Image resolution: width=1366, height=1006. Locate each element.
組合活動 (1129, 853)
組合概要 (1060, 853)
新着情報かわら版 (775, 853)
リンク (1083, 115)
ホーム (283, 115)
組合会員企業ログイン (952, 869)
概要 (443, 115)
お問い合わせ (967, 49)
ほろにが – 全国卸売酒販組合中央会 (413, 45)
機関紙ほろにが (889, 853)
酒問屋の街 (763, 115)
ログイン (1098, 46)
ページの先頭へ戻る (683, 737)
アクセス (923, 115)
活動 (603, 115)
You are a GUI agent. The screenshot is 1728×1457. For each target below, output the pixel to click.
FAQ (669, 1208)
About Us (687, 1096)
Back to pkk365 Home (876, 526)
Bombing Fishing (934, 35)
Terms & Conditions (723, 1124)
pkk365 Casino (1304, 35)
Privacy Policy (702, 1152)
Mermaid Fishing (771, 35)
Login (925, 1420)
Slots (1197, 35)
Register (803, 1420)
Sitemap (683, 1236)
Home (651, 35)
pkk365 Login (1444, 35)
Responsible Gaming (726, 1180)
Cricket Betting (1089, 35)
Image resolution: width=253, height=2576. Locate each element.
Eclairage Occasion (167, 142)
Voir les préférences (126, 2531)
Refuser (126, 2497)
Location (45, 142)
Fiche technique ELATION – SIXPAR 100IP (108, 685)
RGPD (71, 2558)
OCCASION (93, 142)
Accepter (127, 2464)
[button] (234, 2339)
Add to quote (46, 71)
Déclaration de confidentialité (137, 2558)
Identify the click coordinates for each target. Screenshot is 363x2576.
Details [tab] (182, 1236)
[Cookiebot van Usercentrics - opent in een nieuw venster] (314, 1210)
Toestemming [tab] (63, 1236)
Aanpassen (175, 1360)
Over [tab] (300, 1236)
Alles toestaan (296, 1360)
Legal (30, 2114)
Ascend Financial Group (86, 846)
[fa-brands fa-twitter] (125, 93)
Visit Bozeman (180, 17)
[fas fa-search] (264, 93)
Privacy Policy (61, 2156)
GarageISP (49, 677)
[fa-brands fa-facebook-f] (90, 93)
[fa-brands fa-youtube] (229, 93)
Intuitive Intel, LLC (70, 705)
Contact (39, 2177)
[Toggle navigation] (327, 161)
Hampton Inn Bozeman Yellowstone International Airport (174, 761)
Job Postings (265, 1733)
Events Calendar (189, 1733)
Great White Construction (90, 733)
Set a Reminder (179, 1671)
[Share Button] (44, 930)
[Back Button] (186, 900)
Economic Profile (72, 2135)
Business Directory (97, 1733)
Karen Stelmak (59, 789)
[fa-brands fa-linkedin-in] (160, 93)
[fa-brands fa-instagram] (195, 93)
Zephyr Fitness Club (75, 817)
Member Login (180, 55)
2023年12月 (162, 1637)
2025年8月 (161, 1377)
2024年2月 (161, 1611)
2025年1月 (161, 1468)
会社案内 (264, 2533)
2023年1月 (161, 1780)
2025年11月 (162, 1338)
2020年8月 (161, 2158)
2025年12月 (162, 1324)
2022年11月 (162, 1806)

## EXERCISE
In your reply, restate every entry exactly.

## ANSWER TO THIS EXERCISE
Image resolution: width=1366, height=1006. Locate each element.
組合活動 (1129, 853)
組合概要 (1060, 853)
新着情報かわら版 (775, 853)
リンク (1083, 115)
ホーム (283, 115)
組合会員企業ログイン (952, 869)
概要 (443, 115)
お問い合わせ (967, 49)
ほろにが – 全国卸売酒販組合中央会 (413, 45)
機関紙ほろにが (889, 853)
酒問屋の街 (763, 115)
ログイン (1098, 46)
ページの先頭へ戻る (683, 737)
アクセス (923, 115)
活動 (603, 115)
You are a GUI agent. The screenshot is 1728×1457. For each target below, output the pixel to click.
FAQ (669, 1208)
About Us (687, 1096)
Back to pkk365 Home (876, 526)
Bombing Fishing (934, 35)
Terms & Conditions (723, 1124)
pkk365 Casino (1304, 35)
Privacy Policy (702, 1152)
Mermaid Fishing (771, 35)
Login (925, 1420)
Slots (1197, 35)
Register (803, 1420)
Sitemap (683, 1236)
Home (651, 35)
pkk365 Login (1444, 35)
Responsible Gaming (726, 1180)
Cricket Betting (1089, 35)
Image resolution: width=253, height=2576. Locate each element.
Eclairage Occasion (167, 142)
Voir les préférences (126, 2531)
Refuser (126, 2497)
Location (45, 142)
Fiche technique ELATION – SIXPAR 100IP (108, 685)
RGPD (71, 2558)
OCCASION (93, 142)
Accepter (127, 2464)
[button] (234, 2339)
Add to quote (46, 71)
Déclaration de confidentialité (137, 2558)
Identify the click coordinates for each target. Screenshot is 363x2576.
Details [tab] (182, 1236)
[Cookiebot van Usercentrics - opent in een nieuw venster] (314, 1210)
Toestemming [tab] (63, 1236)
Aanpassen (175, 1360)
Over [tab] (300, 1236)
Alles toestaan (296, 1360)
Legal (30, 2114)
Ascend Financial Group (86, 846)
[fa-brands fa-twitter] (125, 93)
Visit Bozeman (180, 17)
[fas fa-search] (264, 93)
Privacy Policy (61, 2156)
GarageISP (49, 677)
[fa-brands fa-facebook-f] (90, 93)
[fa-brands fa-youtube] (229, 93)
Intuitive Intel, LLC (70, 705)
Contact (39, 2177)
[Toggle navigation] (327, 161)
Hampton Inn Bozeman Yellowstone International Airport (174, 761)
Job Postings (265, 1733)
Events Calendar (189, 1733)
Great White Construction (90, 733)
Set a Reminder (179, 1671)
[Share Button] (44, 930)
[Back Button] (186, 900)
Economic Profile (72, 2135)
Business Directory (97, 1733)
Karen Stelmak (59, 789)
[fa-brands fa-linkedin-in] (160, 93)
[fa-brands fa-instagram] (195, 93)
Zephyr Fitness Club (75, 817)
Member Login (180, 55)
2023年12月 (162, 1637)
2025年8月 (161, 1377)
2024年2月 (161, 1611)
2025年1月 (161, 1468)
会社案内 (264, 2533)
2023年1月 (161, 1780)
2025年11月 (162, 1338)
2020年8月 (161, 2158)
2025年12月 (162, 1324)
2022年11月 (162, 1806)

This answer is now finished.